Ben Hogan or Marilyn Monroe


Editor's Note: Brian Hewitt, formerly with GolfWeek and frequent guest on Viewer's Forum, has joined The Golf Channel full time. He will bring his years of golf reporting experience to the Pre/Post Game Show, and as a contributing editor for This is the first of his two (and sometimes three) columns that will appear weekly.
This is the time of the year when, if you're rich enough, famous enough, connected enough or a combination of all three, you might get to play golf with a genuine, bona fide, world class, professional golfer.
For more than just one day.
I'm talking about the Bob Hope Chrysler Classic and the AT&T Pebble Beach National Pro-Am. The 'Hope' begins Wednesday and offers amateurs 72 holes of up-close-and-personal with the pros at this 90-hole event. The following week, the swells repair to the Monterey Peninsula where the lucky few get to go three rounds (four if their team makes the pro-am cut) with golf's household names.
This topic goes hand-in-hand with a question I get a lot: Who are the 'good guys' on the Tour. The short answer is: Most of them. There are a few who aren't such good guys. (There's a surprise: The makeup of the PGA Tour mirrors the makeup of society.)
This subject goes hand-in-hand with one of my favorite late-night pub questions: If you had one more round of golf to play and you could pick your foursome's other three members (dead or alive) who would you choose? My answer changes all the time. Right now it would be Hootie Johnson, Martha Burk and St. Peter. Not long ago it was Michael Jordan, Tiger Woods and Mark Twain. Once upon a time it was Jack Nicklaus, Thomas Jefferson and Ben Hogan. Marilyn Monroe and JFK were in there one year, too. The key is to think eclectic.

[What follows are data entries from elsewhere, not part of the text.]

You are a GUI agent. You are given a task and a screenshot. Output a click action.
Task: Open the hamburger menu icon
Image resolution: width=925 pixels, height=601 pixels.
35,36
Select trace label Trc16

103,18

Who would I choose to play a round or rounds of golf with among current touring pros? Word association:
Jay Haas--Nice.
Fred Funk--Happy.
Peter Jacobsen--Funny.
Dan Forsman--Friendly.
Jeff Sluman--Wry.
All great picks in their own right. And that's just for starters. Woods, Phil Mickelson and Ernie Els are obvious choices for obvious reasons.
But what about David Duval? Lots of people I know are quick to misinterpret his shyness as standoffishness. Make no mistake, David isn't perfect. But I have found him to be smart, and honest. If you have a chance to get to know him even a little bit you will appreciate that if you ask him a thoughtful question, you will get a thoughtful, frank answer. Ask him what he perceives to be a stupid question, however, and he will not suffer you gladly.
It's the opinion here, by the way, that Duval is going to have a big year. The Hope will mark his first start of 2003. Don't be surprised if he wins at the same tournament where he shot a stunning 59 in 1999. Duval took a deep breath after winning the British Open two years ago. He had won his first major. And the monkey was off his back. It was a huge relief. He needed to take a mental step back and exhale. He also needed to get his personal life in order. All signs now point to the 'real' David Duval returning to form on the golf course.
Meanwhile back at the fantasy ranch. Others who would make terrific pro-am partners include Paul Azinger, Tom Lehman, Harrison Frazar, Mike Weir, Charles Howell III, Brandel Chamblee, Jay Williamson, Len Mattiace, Brad Faxon, John Cook, Joey Sindelar, Pat Bates, Ben Bates, Frank Nobilo, Brian Henninger, Donnie Hammond, D.A. Weibring, Sandy Lyle. . . . The list goes on and on.
My all-Twilight Zone foursome would be Ken Green, Fulton Allem and John Daly.
Davis Love III sort of deserves his own category. He, too, will be making his 2003 debut at the Hope. Love really is the poster boy for what the Tour is trying to sell. He's a monster talent, a good family man, a terrific quote and a 'company' guy without being a puppet.
Who wouldn't I want to play with?
That's easy: Ty Tryon.
Nothing personal, Ty. I just don't like being called 'Mr. Hewitt.' Not even by my caddie.